Qualche anno dopo, la crisi economica scatenata dalla pandemia da Covid-19 ha lasciato entrambi senza un lavoro. Ma Adriano non si è perso d’animo, si è rimboccato le maniche e l’8 agosto del 2020 ha inaugurato un ristorante tutto suo, il “Chicco caffetteria piccola cucina”, nella stessa città, Firenze. «Quando ho dovuto assumere un’assistente di fiducia non ho avuto dubbi: ho scelto Irene – racconta il cuoco imprenditore -. È il mio braccio destro: si occupa del servizio sia ai tavoli che al banco, va a fare la spesa, le consegne e sta imparando anche a gestire la cassa. Irene è solare, altruista, intelligente, responsabile. Soprattutto, ama ciò che fa. E si vede».
Come Irene, in Italia, ci sono 40 mila persone che convivono con la sindrome di Down, la maggior parte ha più di 25 anni ed è alla ricerca di un lavoro. Per questo CoorDown, un’associazione nata per far conoscere le potenzialità delle persone con sindrome di Down, ha dedicato un’intera campagna di comunicazione, “The Hiring Chain”, all’inclusione lavorativa. «Con un video musicale interpretato da Sting – spiega Martina Fuga, responsabile della comunicazione di CoorDown – abbiamo deciso di raccontare che più persone con disabilità intellettiva vengono viste al lavoro e riconosciute come dipendenti di valore, più si apriranno nuove opportunità per molti altri».
La storia raccontata da Adriano ne è la conferma: ha conosciuto le potenzialità di molti ragazzi con sindrome di Down solo dopo averli visti all’opera. «Quando sono stato assunto al Milleluci Cafè mi sono ritrovato di fronte ad una realtà totalmente sconosciuta: non avevo mai lavorato spalla a spalla con persone con sindrome di Down.
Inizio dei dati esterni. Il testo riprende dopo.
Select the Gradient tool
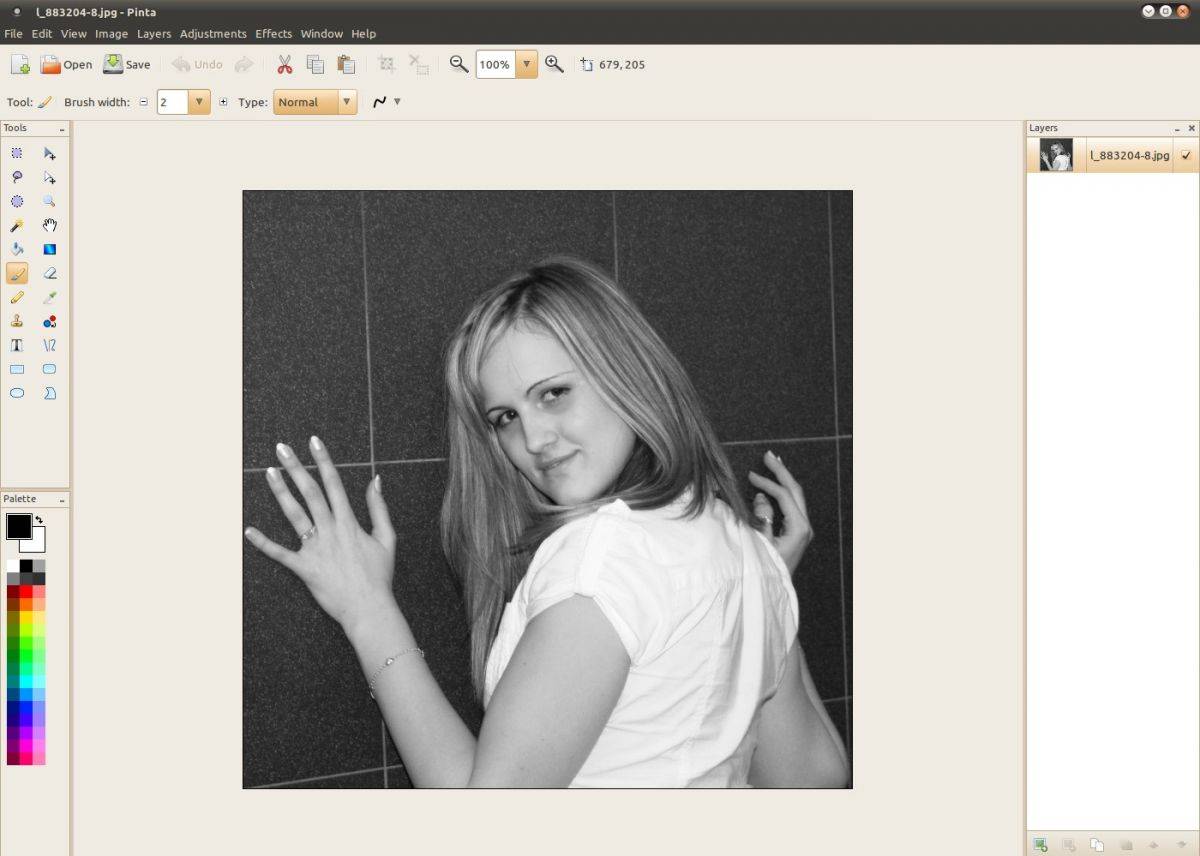Screen dimensions: 1200x856 pyautogui.click(x=49, y=250)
L’impatto iniziale non è stato semplice – ammette l’uomo, con la voce rotta dall’emozione -. Poi, giorno dopo giorno, la trisomia 21 è scomparsa: tra me e loro non notavo più alcuna differenza. Ho capito che quel cromosoma in più era solo nella mia testa e non si ripercuoteva nella loro professionalità, per nulla inferiore alla mia. Non eravamo più dei semplici colleghi, eravamo diventati amici».
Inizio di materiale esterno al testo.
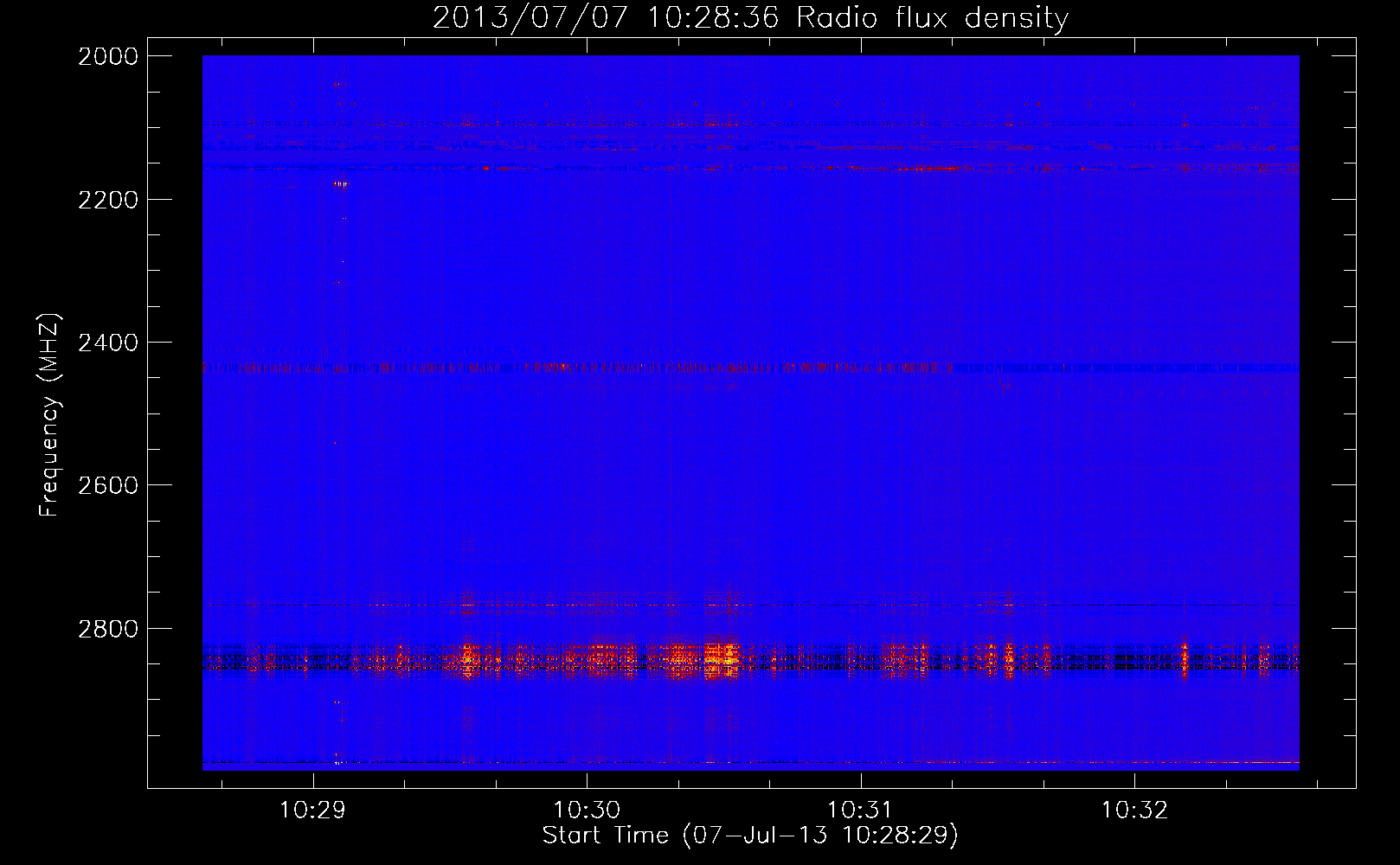Select the 10:30 time axis label
The width and height of the screenshot is (1400, 865).
(x=587, y=811)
L’esperienza di Adriano al Milleluci Cafè è durata 5 anni: «Trascorrere le giornate in compagnia di questi colleghi-amici mi ha arricchito l’anima e la mente – dice il cuoco -. Ho imparato a vivere la vita in maniera diversa, ho capito che ogni cosa ha il suo valore: i piccoli problemi non vanno ingigantiti e non possono rovinarti un’intera giornata, figuriamoci l’esistenza».
Ma come tutte le storie della vita reale, seppur a lieto fine, sono sempre intervallate da qualche pagina di tristezza, una strada in salita, un ostacolo da superare. «Il muro più alto che mi sono trovato davanti in questi anni di lavoro è la diffidenza – dice Adriano -. Ho visto con i miei occhi clienti rifiutare il caffè perché servito da un giovane con sindrome di Down o persone lasciare il locale dopo aver notato che dietro al bancone, in cucina o ai tavoli c’erano camerieri con sindrome di Down. Per fortuna, c’è chi va oltre il pregiudizio. C’è chi lo fa immediatamente e chi, invece, ha bisogno di provare e riprovare prima di dichiararsi “cliente affezionato”. E quando conoscono fino in fondo Irene – dice sorridendo Adriano – sono io a farne le spese: il suo caffè è migliore del mio. Lo dicono tutti».